*** Records for this task ***

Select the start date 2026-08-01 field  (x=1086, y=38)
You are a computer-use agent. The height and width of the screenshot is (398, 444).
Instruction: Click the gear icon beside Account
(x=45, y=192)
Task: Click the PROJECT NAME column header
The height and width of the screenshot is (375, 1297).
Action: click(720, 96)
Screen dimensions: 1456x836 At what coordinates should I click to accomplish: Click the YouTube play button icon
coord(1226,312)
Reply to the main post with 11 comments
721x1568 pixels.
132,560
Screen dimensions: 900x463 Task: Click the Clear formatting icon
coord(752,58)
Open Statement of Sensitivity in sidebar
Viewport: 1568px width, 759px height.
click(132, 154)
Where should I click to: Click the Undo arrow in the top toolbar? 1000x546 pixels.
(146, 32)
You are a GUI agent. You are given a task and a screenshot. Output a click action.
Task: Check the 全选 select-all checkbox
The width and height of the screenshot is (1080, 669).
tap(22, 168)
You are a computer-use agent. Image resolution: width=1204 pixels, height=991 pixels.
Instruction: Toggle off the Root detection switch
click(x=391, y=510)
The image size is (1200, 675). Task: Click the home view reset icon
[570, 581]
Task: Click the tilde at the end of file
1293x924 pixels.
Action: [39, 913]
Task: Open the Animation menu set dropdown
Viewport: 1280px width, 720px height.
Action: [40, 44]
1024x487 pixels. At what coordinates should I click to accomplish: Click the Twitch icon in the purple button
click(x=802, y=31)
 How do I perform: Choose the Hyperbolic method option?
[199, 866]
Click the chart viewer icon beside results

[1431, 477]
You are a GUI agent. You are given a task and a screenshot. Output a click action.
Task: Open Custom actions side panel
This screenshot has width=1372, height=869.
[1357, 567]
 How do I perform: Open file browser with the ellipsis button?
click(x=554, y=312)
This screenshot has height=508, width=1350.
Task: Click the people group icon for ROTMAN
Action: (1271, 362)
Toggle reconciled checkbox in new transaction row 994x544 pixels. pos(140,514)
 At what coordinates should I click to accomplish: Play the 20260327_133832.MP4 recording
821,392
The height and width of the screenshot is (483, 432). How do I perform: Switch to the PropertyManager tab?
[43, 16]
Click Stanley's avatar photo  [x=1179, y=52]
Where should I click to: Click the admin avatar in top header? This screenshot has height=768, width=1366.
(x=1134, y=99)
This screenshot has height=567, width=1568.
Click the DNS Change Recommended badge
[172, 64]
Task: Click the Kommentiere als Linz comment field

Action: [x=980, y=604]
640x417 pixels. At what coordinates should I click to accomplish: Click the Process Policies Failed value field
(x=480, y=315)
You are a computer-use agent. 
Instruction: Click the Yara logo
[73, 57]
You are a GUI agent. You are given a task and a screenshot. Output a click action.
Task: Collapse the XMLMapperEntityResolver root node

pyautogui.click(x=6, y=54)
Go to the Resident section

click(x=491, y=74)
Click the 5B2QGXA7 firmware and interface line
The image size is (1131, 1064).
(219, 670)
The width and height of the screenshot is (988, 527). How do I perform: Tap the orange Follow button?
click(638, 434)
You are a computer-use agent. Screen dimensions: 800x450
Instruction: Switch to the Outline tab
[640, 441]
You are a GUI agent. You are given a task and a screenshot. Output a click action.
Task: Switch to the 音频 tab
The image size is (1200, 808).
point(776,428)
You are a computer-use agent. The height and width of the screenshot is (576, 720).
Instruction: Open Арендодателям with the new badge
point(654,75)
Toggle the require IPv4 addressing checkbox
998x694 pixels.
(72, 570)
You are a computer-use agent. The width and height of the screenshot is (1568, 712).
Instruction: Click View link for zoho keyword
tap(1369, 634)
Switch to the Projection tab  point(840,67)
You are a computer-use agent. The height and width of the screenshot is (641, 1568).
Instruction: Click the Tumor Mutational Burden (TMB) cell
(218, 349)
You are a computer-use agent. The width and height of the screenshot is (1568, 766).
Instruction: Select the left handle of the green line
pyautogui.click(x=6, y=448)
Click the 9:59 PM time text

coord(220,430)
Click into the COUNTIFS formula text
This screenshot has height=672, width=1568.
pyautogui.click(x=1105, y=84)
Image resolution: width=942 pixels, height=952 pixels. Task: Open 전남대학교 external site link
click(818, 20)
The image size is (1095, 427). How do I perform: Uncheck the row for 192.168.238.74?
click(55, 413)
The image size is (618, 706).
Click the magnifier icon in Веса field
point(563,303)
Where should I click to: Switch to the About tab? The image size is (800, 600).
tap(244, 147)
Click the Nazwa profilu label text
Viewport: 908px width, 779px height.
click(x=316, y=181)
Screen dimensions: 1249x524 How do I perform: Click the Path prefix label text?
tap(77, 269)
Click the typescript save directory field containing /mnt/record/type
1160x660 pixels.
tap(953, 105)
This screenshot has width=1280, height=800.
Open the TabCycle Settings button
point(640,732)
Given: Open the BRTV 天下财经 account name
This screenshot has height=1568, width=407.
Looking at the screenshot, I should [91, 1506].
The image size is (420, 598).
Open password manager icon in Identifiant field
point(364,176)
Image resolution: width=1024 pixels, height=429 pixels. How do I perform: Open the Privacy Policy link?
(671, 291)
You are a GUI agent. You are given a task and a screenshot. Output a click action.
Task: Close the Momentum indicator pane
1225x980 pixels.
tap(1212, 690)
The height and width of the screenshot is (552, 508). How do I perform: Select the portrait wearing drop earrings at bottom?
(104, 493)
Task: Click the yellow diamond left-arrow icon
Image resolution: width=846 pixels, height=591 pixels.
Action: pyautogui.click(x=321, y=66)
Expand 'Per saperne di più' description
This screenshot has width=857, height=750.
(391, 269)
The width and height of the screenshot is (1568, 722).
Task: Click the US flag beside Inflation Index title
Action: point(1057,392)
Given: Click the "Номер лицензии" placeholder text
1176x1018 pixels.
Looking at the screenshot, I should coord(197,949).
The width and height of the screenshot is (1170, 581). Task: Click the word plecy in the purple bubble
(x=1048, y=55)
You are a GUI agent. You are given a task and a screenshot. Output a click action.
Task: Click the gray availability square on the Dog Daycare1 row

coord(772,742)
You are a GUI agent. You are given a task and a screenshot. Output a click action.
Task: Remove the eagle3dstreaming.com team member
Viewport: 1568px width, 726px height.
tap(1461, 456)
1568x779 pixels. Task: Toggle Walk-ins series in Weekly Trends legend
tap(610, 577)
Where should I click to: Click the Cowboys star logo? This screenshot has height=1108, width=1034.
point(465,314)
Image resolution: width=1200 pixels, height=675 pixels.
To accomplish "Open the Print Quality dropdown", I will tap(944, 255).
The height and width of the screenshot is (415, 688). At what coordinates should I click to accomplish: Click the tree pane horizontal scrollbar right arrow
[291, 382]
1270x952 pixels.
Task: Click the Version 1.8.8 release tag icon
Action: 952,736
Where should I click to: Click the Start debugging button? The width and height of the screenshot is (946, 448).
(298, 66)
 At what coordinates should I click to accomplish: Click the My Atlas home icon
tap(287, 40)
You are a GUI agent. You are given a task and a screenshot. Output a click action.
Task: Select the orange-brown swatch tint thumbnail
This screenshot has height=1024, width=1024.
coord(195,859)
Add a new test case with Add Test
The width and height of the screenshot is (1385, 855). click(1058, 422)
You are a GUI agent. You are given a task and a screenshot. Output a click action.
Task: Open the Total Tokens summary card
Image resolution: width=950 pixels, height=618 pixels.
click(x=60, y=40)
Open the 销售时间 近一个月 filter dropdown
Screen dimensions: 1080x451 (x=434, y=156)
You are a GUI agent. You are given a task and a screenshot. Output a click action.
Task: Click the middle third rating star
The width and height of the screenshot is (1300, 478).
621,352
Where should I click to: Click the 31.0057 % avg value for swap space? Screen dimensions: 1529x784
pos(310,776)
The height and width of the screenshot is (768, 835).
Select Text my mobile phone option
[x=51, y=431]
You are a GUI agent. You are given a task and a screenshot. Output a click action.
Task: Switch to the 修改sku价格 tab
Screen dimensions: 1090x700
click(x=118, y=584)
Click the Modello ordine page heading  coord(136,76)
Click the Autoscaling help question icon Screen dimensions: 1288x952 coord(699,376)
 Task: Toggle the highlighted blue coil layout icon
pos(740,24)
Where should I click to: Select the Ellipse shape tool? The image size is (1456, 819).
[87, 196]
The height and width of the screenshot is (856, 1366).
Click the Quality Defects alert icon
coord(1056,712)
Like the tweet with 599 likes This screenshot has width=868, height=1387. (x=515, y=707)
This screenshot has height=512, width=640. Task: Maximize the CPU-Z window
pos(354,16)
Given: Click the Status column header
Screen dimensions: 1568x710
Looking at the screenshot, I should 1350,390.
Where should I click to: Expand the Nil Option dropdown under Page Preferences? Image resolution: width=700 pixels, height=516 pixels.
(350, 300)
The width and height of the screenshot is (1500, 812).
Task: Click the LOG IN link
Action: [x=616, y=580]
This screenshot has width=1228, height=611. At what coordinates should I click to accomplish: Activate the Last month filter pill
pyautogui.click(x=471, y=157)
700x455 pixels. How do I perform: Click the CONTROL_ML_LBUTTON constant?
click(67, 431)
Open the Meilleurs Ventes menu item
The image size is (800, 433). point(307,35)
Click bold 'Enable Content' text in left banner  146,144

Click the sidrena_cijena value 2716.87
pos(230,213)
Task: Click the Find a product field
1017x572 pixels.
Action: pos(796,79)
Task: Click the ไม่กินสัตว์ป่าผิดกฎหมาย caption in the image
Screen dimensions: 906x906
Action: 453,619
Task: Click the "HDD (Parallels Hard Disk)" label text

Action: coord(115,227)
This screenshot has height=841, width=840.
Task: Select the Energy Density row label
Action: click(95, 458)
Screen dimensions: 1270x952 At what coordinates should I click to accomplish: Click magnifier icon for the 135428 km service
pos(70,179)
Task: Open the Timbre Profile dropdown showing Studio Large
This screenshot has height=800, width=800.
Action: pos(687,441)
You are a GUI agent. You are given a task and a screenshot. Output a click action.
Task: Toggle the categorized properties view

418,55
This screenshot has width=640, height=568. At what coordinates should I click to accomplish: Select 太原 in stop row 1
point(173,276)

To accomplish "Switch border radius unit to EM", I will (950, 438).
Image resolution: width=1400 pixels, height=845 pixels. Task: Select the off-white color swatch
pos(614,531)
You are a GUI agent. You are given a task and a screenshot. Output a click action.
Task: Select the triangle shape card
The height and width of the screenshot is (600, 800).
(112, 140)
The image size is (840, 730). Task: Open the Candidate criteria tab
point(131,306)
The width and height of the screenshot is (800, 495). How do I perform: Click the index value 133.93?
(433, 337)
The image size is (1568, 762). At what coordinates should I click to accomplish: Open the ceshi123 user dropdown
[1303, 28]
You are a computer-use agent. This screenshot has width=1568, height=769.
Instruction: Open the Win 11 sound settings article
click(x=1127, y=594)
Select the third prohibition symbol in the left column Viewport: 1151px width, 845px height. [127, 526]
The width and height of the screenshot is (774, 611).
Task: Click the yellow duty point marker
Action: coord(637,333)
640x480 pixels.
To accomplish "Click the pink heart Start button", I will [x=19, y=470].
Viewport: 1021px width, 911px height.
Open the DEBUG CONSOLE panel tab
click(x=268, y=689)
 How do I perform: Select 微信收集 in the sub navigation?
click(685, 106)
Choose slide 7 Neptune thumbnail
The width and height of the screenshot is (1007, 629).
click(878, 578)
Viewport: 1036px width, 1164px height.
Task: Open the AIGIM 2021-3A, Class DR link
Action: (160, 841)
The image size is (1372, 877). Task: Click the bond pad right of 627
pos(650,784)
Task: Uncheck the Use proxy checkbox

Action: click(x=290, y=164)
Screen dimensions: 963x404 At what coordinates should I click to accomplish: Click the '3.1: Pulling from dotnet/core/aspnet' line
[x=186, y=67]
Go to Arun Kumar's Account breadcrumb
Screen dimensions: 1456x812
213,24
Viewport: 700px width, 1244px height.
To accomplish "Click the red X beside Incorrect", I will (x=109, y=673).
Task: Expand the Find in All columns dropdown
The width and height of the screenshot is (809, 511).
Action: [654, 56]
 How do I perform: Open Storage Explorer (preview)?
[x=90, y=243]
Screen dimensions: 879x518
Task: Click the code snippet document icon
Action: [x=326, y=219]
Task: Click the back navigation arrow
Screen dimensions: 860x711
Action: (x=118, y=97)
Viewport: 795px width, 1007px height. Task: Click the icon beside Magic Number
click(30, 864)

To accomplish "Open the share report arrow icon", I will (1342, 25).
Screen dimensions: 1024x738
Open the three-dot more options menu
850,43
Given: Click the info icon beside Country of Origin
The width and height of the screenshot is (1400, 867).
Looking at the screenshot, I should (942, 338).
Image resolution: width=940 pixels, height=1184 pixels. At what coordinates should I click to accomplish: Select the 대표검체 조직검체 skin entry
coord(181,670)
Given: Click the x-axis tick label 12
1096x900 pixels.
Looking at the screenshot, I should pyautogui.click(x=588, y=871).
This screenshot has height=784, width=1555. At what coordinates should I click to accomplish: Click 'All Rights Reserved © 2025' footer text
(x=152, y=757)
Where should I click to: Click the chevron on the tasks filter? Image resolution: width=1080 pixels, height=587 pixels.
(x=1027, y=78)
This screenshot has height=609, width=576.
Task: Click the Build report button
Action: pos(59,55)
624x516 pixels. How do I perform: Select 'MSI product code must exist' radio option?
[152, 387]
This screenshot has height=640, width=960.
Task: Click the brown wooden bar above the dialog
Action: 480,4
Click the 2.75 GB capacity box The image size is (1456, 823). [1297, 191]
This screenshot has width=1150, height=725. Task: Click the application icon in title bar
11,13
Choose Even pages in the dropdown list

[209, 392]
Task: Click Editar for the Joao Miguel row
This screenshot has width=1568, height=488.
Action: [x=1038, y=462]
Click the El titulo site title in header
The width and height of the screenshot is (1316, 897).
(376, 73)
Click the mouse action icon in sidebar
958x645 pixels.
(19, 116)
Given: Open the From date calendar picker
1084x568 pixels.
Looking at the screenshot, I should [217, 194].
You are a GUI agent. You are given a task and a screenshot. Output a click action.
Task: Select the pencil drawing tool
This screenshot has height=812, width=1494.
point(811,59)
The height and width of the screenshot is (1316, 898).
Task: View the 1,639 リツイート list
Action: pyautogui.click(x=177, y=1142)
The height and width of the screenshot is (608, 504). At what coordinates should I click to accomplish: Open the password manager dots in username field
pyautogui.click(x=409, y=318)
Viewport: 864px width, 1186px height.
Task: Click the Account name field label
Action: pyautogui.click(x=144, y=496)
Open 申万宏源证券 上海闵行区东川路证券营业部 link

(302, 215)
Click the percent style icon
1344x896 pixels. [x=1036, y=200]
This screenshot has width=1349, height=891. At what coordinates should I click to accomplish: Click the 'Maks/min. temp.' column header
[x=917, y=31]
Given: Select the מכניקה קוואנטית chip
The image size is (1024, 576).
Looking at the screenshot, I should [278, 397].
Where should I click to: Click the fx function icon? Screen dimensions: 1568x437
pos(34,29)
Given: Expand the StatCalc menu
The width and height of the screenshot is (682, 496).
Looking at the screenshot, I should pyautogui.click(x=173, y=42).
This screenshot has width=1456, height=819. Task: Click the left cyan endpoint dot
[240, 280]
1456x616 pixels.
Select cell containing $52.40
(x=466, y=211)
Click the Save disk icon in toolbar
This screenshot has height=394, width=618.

*** End of Records for this task ***

Select all lines in the listing above where the word "card" appears, and show them.

§ **Written answer**:
Task: Open the Total Tokens summary card
Task: Select the triangle shape card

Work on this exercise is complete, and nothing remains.